En septembre 2024, 180 collèges avaient expérimenté une « pause numérique » auprès de 50.000 élèves. Concrètement, les élèves devaient déposer leurs téléphones dans des casiers sécurisés dès leur arrivée, pour ne les récupérer qu’à la sortie du collège. Les premiers retours auraient été positifs, encourageant la ministre de l’Éducation à élargir le dispositif.

Depuis lundi, l’interdiction est donc totale et concerne l’ensemble des terminaux de communication électronique : smartphones, tablettes et même montres connectées. En cas de voyage scolaire, un service vocal devra être mis en place pour permettre aux parents de joindre le collège.

Élisabeth Borne justifie cette décision par la nécessité de « favoriser les interactions entre élèves, réduire l’exposition aux réseaux sociaux et limiter les risques de harcèlement scolaire ». Elle estime aussi que « les collégiens doivent passer plus de temps à lire des livres qu’à consulter leurs écrans ».

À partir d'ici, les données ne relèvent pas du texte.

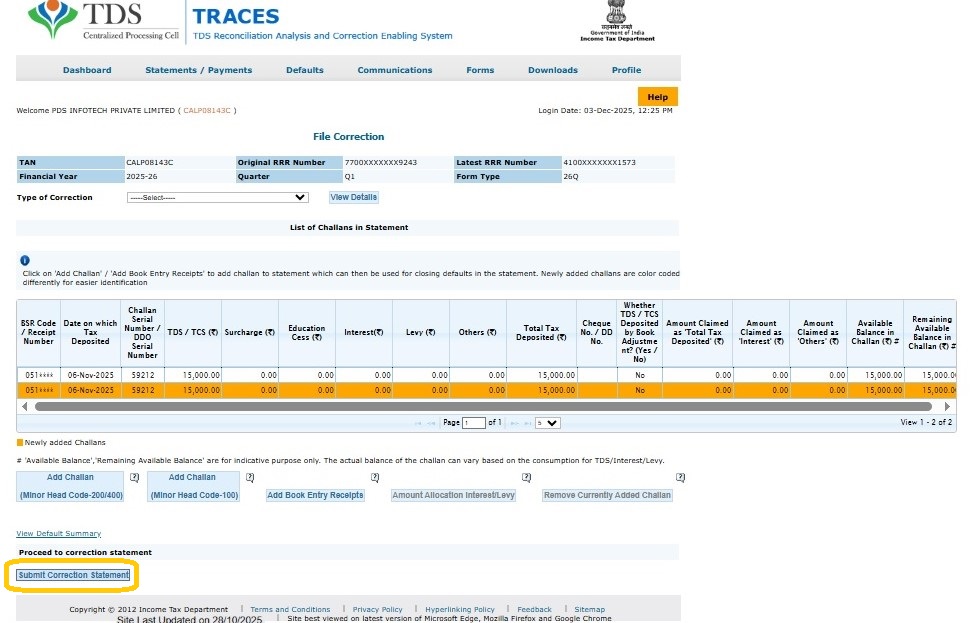Open help icon above Add Book Entry Receipts

coord(375,478)
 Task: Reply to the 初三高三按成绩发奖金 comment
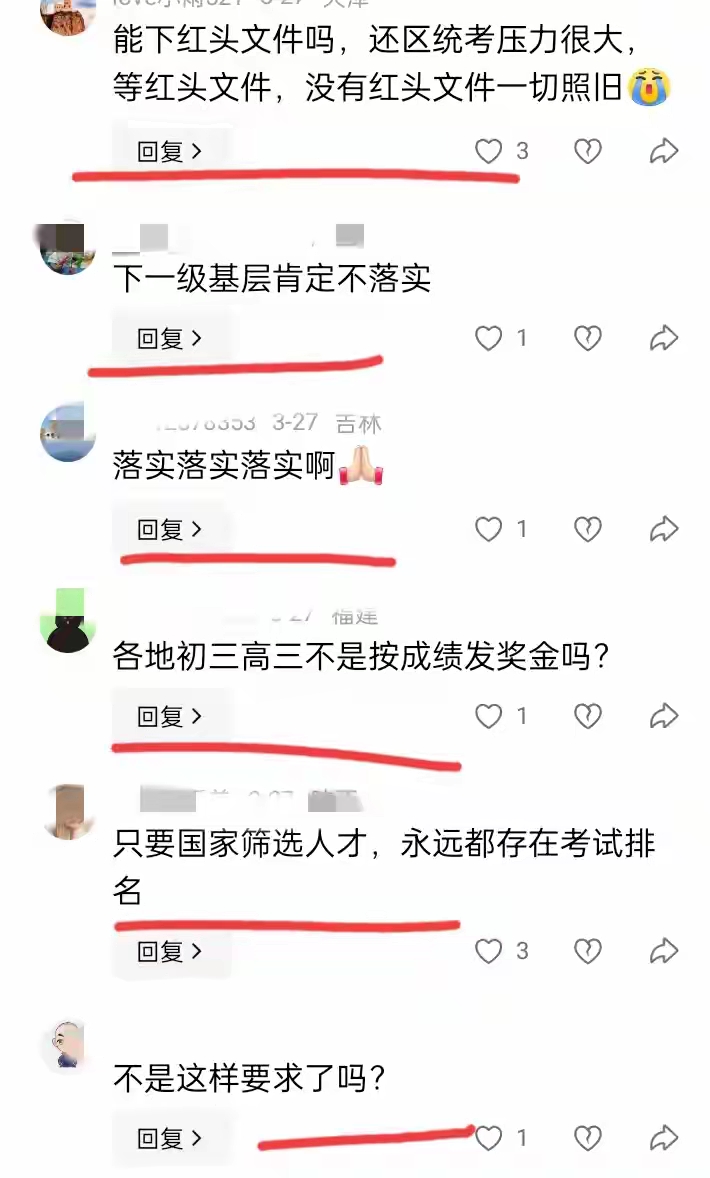pos(171,717)
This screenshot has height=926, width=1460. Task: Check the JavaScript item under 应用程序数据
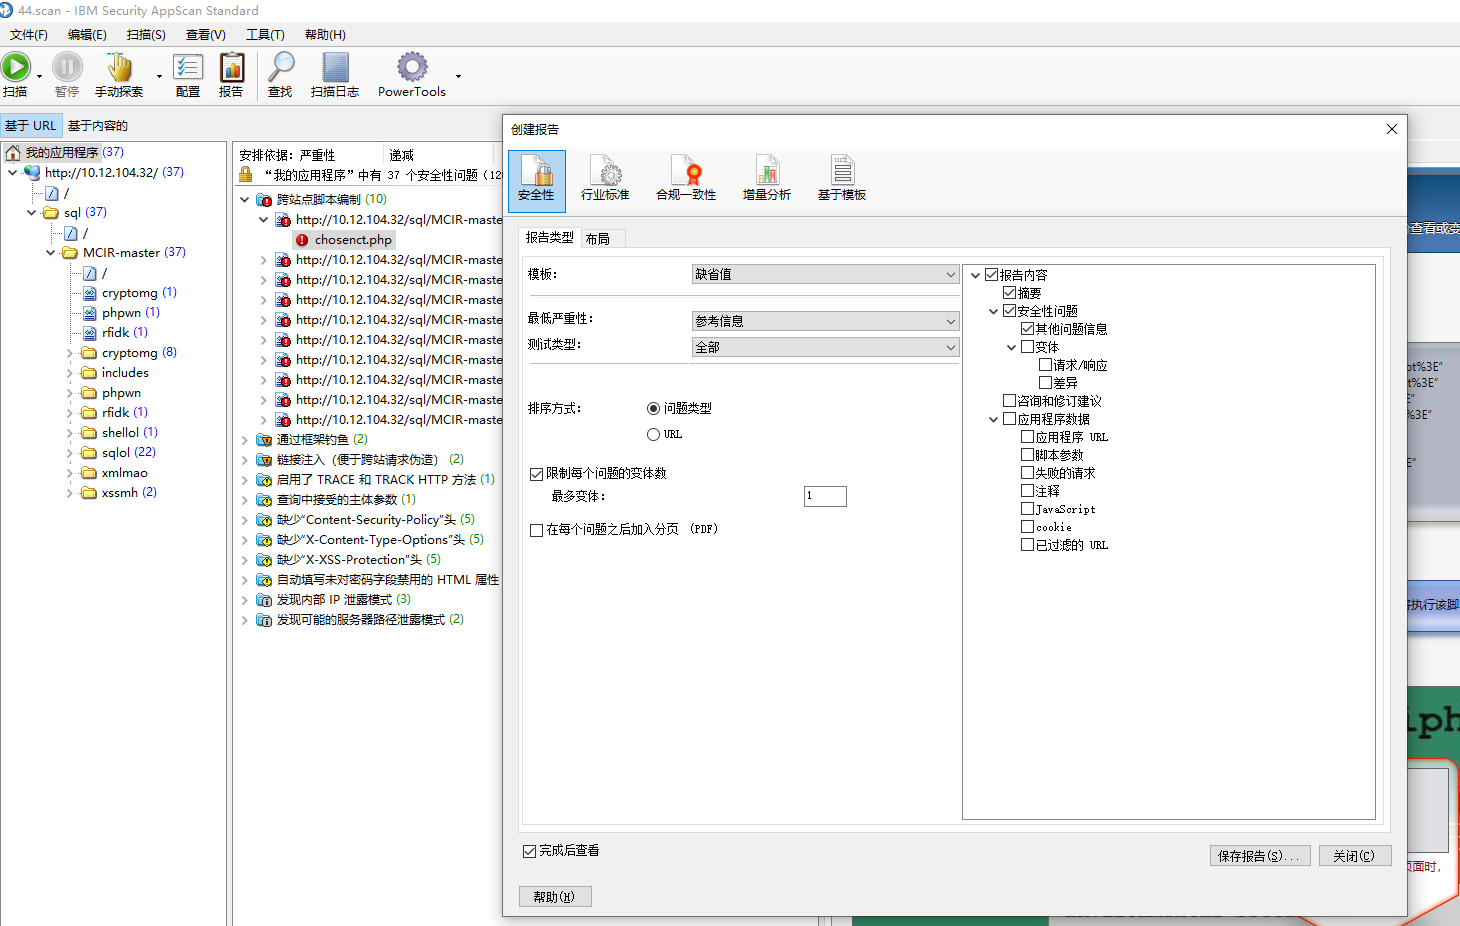1027,508
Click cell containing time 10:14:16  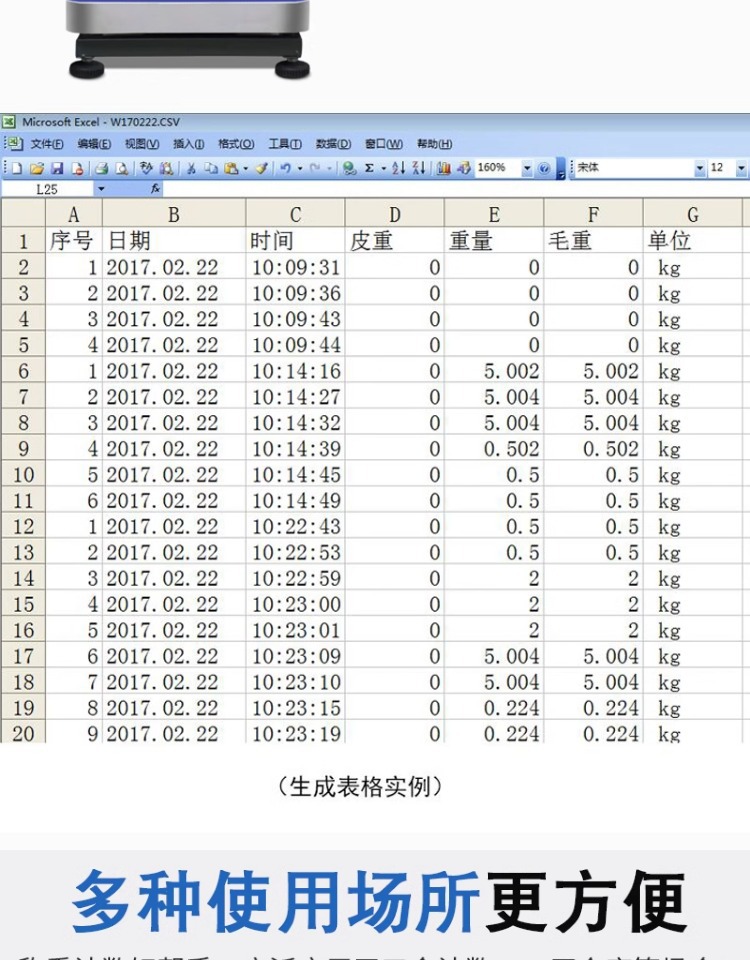coord(296,371)
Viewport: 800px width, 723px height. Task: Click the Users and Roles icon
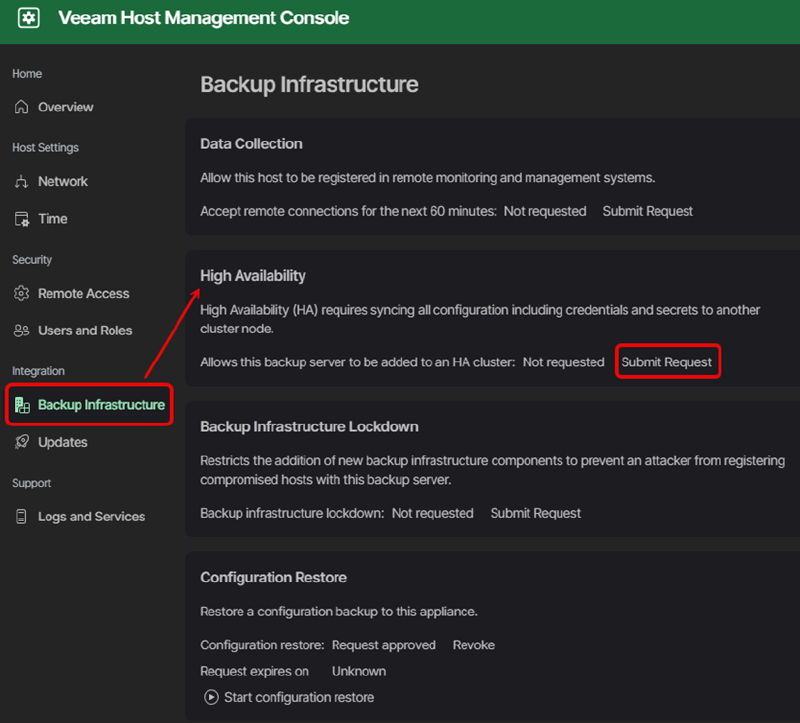click(22, 331)
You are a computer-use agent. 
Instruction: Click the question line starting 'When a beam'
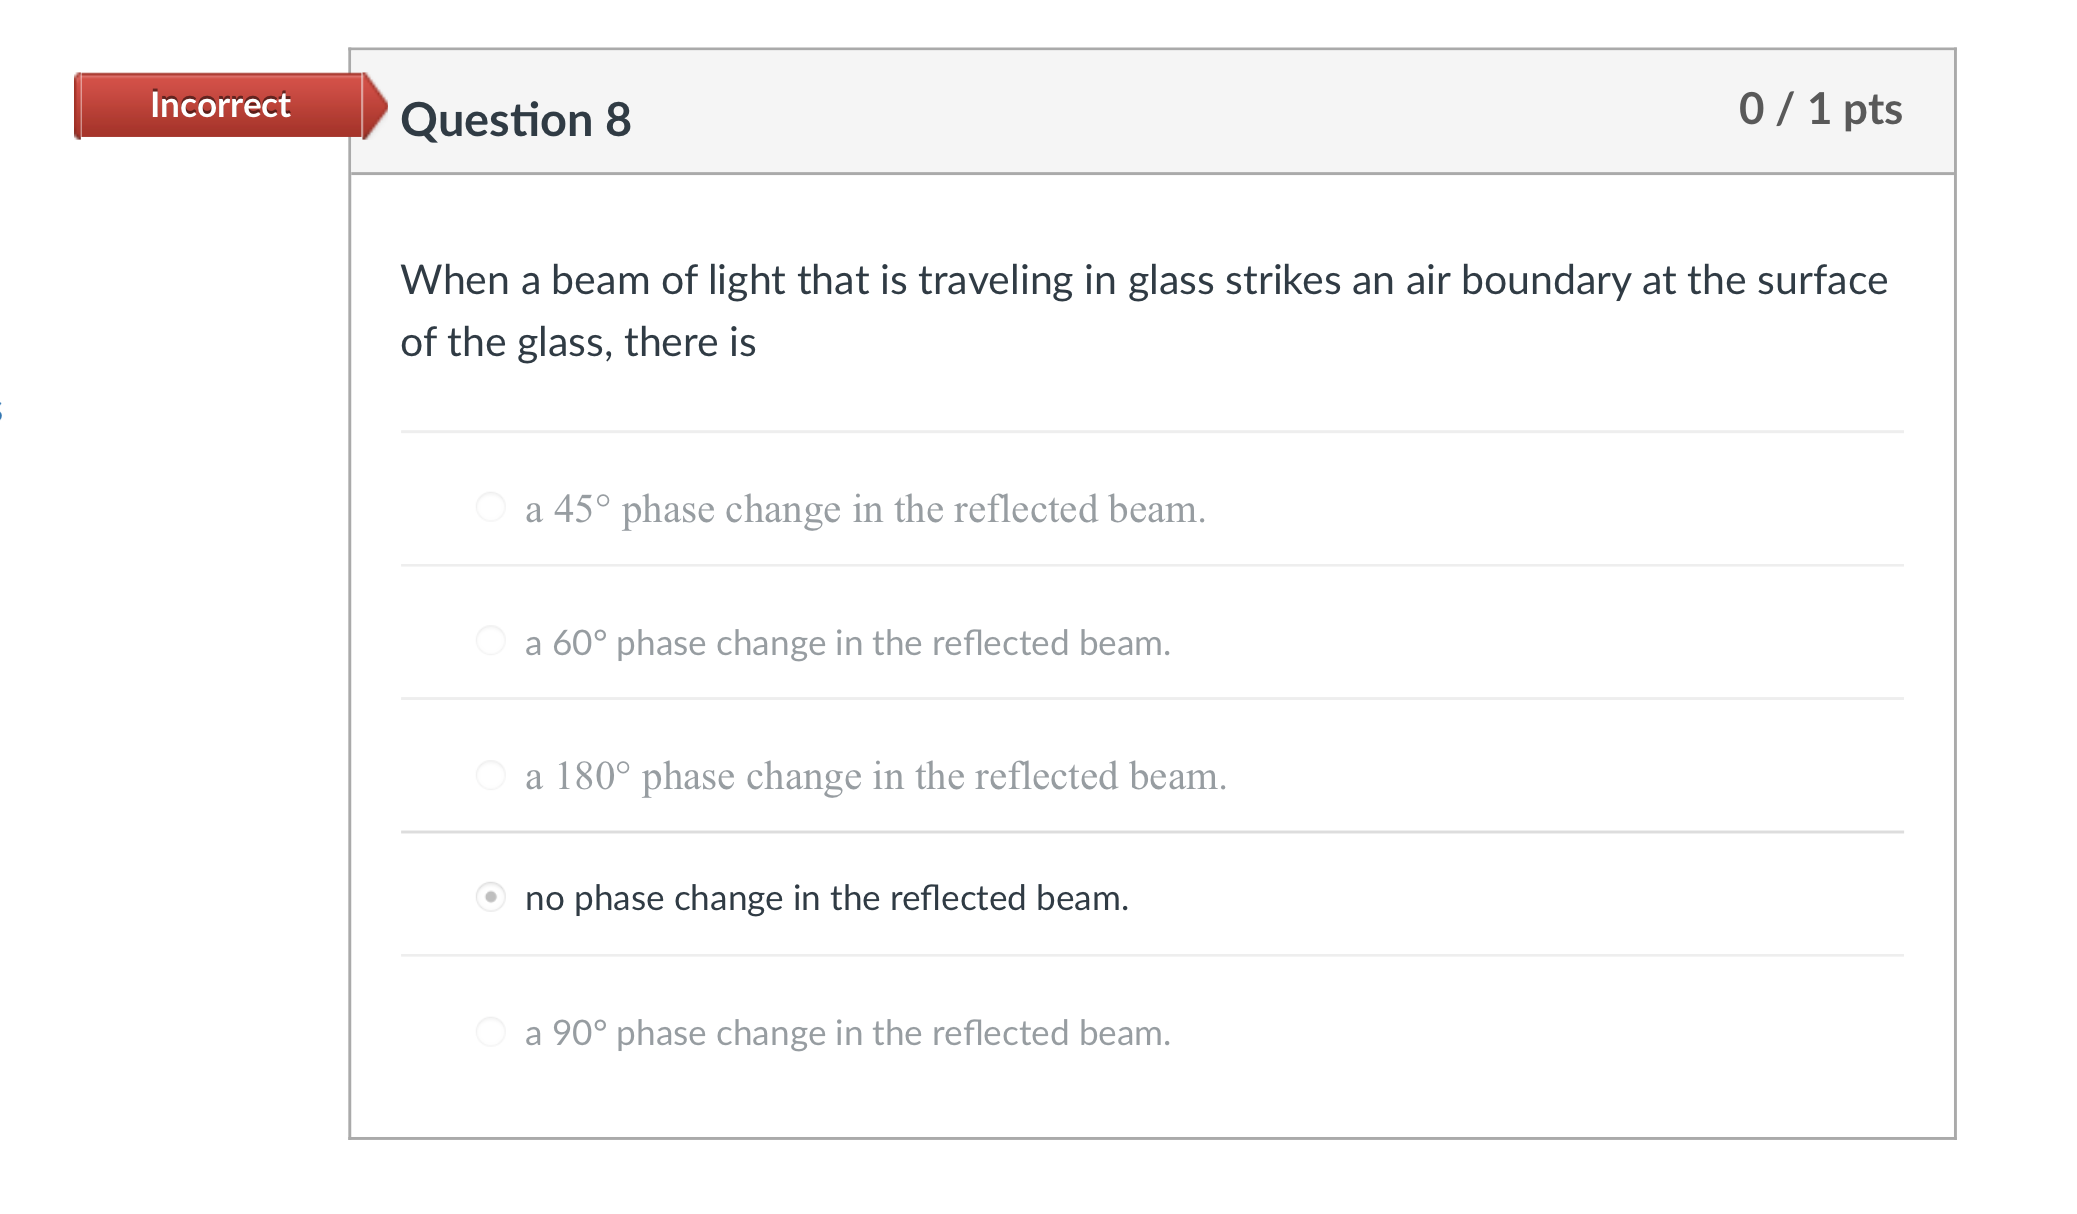[1143, 280]
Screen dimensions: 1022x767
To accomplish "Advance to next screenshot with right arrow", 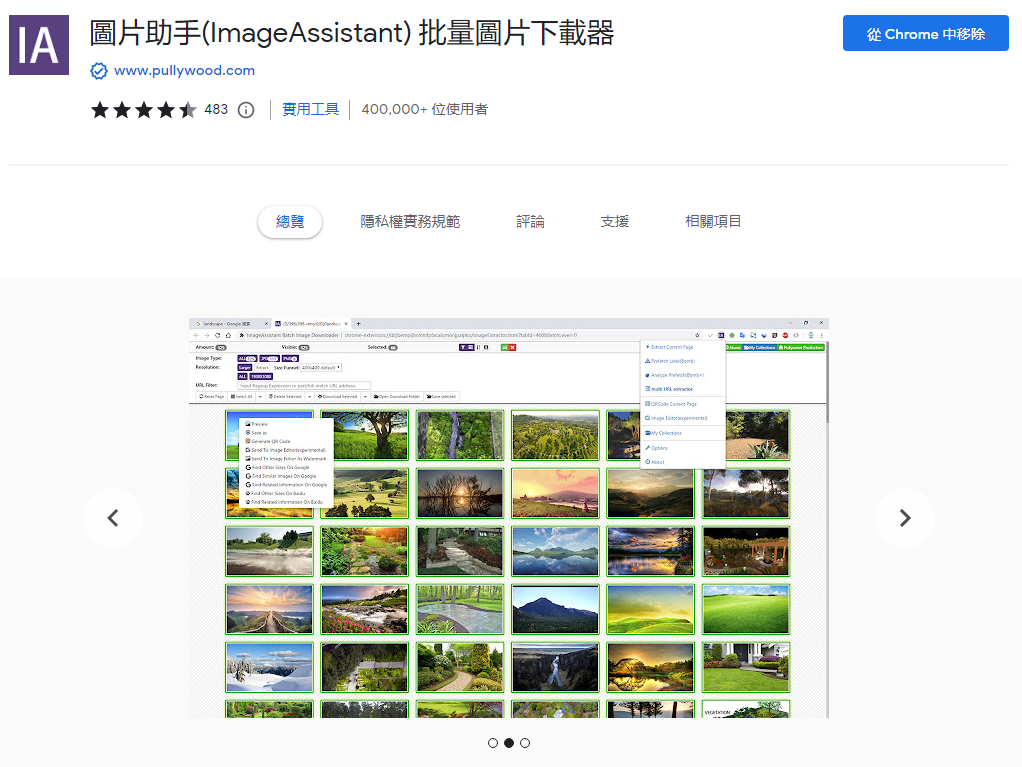I will tap(904, 518).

Des moyens matériels et humains insuffisants

Pourtant, sur le terrain, la mise en œuvre suscite de nombreuses inquiétudes. Jacques Valentin, professeur d’histoire-géographie au collège de Yutz en Moselle et secrétaire départemental du SNES-FSU, se montre sceptique :

« Cette interdiction apparaît comme une mesure gadget, puisque la loi existe déjà depuis 2018. Dans la pratique, elle a toujours été très difficile à appliquer, faute de moyens. »

Jacques Valentin au micro de la rédaction

Le syndicaliste rappelle que gérer plusieurs centaines de téléphones à l’entrée d’un établissement est loin d’être anodin.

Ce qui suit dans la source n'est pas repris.